Entries:
++++++++

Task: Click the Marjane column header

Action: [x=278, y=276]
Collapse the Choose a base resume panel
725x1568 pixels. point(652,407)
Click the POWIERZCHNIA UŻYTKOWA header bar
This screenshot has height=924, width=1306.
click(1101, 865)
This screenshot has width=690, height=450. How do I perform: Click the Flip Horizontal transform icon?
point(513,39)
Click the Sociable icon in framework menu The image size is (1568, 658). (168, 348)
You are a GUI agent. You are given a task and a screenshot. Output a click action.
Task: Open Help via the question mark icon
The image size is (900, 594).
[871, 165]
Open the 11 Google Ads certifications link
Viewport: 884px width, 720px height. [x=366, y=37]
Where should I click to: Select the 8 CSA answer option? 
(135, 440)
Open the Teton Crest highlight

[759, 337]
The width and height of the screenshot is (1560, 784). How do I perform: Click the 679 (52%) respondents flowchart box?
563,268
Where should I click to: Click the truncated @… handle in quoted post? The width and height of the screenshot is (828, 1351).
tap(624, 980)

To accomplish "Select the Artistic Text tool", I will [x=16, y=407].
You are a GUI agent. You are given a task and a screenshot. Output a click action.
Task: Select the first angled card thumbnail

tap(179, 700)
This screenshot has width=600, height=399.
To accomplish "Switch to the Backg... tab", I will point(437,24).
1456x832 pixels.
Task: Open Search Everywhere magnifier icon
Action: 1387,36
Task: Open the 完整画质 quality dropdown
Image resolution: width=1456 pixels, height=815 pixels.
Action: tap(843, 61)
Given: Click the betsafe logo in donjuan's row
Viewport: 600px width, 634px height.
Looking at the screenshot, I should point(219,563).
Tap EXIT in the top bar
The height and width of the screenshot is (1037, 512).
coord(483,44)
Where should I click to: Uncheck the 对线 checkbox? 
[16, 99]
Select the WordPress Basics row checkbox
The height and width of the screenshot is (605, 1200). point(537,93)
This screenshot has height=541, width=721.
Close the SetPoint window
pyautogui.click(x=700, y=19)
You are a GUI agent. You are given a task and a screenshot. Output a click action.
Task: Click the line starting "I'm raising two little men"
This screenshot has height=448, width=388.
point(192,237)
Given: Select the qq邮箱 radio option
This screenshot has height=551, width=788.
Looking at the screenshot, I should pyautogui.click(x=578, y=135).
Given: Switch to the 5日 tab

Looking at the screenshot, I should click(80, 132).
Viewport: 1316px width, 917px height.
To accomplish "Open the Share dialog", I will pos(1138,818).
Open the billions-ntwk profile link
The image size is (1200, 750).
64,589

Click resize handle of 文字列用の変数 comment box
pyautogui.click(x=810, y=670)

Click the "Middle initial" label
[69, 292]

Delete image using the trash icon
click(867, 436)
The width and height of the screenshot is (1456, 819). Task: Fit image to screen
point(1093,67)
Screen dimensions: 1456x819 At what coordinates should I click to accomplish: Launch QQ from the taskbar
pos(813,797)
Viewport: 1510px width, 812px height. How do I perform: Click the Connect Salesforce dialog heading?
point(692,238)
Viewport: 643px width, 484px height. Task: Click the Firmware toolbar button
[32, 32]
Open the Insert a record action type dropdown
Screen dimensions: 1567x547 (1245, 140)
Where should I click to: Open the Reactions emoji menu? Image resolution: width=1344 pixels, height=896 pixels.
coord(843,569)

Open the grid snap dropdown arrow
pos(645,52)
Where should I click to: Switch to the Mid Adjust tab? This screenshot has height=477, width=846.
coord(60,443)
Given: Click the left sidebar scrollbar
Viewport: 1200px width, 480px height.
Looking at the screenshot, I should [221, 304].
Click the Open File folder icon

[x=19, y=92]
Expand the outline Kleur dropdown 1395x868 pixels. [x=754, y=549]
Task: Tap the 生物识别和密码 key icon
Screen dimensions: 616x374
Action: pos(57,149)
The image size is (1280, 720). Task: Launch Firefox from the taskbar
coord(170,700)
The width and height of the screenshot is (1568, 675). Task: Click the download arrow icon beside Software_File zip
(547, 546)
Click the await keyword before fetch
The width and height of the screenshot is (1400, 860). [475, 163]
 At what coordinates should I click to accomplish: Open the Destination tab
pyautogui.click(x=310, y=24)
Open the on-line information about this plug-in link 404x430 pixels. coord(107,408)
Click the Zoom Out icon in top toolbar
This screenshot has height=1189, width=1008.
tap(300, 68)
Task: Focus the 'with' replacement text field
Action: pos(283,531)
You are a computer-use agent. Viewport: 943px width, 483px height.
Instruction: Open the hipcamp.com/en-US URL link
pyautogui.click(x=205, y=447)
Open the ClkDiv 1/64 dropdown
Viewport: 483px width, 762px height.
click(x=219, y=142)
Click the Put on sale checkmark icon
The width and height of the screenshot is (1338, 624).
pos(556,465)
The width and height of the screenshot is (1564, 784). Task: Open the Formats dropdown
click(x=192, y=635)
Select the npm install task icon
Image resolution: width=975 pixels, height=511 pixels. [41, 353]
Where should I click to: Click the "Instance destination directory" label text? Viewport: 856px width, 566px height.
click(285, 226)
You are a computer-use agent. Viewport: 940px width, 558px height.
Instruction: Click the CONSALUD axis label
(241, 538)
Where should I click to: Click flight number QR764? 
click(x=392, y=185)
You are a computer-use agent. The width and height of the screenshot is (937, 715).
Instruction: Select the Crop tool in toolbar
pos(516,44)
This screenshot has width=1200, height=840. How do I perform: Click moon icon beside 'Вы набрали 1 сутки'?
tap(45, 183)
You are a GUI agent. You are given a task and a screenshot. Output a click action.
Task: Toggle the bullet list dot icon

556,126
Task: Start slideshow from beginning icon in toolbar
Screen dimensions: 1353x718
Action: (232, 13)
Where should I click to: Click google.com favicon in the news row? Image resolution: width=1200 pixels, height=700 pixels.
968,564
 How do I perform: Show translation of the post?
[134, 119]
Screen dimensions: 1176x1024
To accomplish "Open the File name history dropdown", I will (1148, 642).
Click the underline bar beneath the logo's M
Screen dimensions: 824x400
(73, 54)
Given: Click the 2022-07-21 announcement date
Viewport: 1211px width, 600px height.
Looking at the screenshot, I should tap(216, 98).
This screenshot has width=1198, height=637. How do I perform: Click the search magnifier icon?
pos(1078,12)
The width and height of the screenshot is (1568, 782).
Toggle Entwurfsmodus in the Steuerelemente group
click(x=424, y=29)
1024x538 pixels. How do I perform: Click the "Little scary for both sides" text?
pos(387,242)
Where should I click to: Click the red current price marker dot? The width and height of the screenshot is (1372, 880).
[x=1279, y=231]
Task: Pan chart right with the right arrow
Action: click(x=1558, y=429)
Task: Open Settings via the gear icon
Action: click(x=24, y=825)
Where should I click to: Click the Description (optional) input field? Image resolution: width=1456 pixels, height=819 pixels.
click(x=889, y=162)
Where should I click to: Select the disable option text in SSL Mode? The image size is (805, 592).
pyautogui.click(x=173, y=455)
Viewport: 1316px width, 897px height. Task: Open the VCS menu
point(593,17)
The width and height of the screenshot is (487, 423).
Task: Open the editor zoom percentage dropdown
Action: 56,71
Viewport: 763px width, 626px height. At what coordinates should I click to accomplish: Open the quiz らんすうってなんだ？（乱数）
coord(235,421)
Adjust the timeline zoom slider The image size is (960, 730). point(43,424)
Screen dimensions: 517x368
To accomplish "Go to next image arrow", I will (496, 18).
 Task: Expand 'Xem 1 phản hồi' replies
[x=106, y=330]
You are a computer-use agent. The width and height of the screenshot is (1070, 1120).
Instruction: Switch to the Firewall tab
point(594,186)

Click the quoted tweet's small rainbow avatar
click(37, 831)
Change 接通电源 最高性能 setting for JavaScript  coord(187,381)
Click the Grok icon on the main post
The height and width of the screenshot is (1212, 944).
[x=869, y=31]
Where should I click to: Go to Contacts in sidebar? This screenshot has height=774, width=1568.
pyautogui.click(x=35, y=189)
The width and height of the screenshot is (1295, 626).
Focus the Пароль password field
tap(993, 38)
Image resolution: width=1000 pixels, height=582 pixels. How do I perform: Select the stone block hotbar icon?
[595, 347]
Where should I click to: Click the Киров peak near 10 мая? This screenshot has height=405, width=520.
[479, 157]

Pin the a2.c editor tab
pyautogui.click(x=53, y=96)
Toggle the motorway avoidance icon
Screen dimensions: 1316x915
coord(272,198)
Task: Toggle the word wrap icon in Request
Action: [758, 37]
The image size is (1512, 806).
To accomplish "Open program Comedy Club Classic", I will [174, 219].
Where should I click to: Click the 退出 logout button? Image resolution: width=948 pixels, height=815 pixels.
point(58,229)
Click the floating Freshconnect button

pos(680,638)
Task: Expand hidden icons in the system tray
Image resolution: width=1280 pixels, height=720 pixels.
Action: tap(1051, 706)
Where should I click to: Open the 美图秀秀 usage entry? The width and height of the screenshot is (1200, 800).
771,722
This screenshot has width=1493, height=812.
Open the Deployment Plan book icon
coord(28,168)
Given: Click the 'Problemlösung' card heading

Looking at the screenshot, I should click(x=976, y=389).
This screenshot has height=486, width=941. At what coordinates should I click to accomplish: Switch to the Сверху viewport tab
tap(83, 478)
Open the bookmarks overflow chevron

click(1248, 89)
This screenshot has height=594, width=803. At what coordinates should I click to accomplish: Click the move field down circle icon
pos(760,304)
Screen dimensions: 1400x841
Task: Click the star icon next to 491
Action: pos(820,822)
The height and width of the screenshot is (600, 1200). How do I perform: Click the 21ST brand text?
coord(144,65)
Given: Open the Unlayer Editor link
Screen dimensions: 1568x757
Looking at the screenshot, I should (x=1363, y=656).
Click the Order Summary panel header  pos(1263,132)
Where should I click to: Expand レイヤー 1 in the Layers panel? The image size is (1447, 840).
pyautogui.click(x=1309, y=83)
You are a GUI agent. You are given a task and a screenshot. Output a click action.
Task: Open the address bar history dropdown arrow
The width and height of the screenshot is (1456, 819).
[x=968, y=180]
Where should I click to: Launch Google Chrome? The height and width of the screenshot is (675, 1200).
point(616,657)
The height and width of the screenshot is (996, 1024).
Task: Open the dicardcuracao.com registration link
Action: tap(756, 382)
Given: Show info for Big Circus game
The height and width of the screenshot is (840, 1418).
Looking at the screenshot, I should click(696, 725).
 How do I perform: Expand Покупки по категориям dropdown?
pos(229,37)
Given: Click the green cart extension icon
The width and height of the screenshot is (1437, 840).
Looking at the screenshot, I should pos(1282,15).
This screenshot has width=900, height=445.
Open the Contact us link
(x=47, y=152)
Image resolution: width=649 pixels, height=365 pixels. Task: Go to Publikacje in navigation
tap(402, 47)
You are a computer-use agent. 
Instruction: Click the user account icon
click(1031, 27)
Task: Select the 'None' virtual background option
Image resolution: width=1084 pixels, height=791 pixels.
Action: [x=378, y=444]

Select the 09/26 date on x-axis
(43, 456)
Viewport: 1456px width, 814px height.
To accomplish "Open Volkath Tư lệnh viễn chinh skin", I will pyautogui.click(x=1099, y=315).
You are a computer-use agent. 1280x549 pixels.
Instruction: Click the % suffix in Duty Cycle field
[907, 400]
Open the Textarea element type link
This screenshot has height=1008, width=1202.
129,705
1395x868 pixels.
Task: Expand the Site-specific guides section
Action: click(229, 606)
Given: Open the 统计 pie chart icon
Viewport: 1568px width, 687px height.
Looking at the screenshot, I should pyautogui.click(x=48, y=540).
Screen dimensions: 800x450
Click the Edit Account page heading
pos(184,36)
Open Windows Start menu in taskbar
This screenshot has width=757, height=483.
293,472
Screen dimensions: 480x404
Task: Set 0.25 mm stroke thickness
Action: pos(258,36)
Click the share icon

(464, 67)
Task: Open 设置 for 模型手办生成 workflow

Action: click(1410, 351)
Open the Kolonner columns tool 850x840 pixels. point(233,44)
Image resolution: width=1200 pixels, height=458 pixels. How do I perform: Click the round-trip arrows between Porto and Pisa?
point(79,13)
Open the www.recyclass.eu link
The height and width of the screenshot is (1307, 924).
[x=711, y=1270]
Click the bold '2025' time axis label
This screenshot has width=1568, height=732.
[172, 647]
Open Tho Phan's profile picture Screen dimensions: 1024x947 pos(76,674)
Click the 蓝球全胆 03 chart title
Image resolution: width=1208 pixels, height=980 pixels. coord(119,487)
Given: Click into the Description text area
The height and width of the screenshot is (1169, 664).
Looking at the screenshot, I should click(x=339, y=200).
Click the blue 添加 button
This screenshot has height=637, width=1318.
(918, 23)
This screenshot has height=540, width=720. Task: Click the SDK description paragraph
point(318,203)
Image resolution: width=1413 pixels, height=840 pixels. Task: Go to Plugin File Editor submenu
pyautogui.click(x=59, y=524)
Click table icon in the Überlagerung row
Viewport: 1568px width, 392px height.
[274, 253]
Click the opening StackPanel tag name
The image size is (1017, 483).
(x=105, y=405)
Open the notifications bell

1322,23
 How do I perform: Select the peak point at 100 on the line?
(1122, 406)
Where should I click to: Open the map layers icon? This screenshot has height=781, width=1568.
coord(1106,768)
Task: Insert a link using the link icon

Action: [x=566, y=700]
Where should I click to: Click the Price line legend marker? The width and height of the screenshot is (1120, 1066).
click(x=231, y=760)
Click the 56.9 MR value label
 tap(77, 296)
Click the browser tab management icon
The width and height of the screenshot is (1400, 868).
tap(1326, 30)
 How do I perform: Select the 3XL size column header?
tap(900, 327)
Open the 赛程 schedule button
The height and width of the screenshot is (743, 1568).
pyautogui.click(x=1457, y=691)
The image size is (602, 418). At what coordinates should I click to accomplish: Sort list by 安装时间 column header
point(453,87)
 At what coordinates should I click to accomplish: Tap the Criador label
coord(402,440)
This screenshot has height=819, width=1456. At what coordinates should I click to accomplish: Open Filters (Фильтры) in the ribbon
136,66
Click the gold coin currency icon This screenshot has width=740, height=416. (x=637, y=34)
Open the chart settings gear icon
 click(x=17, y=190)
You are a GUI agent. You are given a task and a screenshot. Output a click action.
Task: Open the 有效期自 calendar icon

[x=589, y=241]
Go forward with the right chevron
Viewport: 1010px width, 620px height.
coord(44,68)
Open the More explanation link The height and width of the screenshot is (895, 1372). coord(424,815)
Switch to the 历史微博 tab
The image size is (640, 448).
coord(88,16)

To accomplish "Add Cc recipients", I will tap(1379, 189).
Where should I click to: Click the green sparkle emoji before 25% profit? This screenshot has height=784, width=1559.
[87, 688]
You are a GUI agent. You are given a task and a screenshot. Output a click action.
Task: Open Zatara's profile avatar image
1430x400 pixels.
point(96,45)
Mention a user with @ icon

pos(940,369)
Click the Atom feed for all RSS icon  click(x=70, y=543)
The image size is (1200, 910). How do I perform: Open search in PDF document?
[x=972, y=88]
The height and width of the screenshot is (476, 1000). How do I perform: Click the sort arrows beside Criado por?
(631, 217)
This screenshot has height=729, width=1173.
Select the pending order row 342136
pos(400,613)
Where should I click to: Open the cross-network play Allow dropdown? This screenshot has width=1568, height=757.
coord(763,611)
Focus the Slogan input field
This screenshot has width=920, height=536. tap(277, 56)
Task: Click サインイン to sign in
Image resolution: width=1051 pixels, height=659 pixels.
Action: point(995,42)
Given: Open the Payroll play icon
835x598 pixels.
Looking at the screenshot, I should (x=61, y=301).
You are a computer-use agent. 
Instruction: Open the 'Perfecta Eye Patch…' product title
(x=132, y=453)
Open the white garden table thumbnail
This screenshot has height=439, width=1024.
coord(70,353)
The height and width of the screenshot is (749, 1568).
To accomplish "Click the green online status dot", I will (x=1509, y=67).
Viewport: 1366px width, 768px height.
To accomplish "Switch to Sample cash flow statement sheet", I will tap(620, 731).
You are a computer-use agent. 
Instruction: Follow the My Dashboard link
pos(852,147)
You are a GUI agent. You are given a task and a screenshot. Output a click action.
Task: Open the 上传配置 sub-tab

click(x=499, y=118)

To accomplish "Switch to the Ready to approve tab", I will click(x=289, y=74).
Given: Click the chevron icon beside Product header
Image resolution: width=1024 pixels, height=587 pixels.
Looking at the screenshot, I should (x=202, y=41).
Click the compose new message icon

++++++++

Exercise brief:
Output as a numbered list the lines from the one containing "Given: Click the betsafe" through the one containing "The height and width of the screenshot is (605, 1200).", both included, with any blank lines left out.

Output for this exercise:
1. Given: Click the betsafe logo in donjuan's row
2. Viewport: 600px width, 634px height.
3. Looking at the screenshot, I should point(219,563).
4. Tap EXIT in the top bar
5. The height and width of the screenshot is (1037, 512).
6. coord(483,44)
7. Where should I click to: Uncheck the 对线 checkbox? 
8. [16, 99]
9. Select the WordPress Basics row checkbox
10. The height and width of the screenshot is (605, 1200). point(537,93)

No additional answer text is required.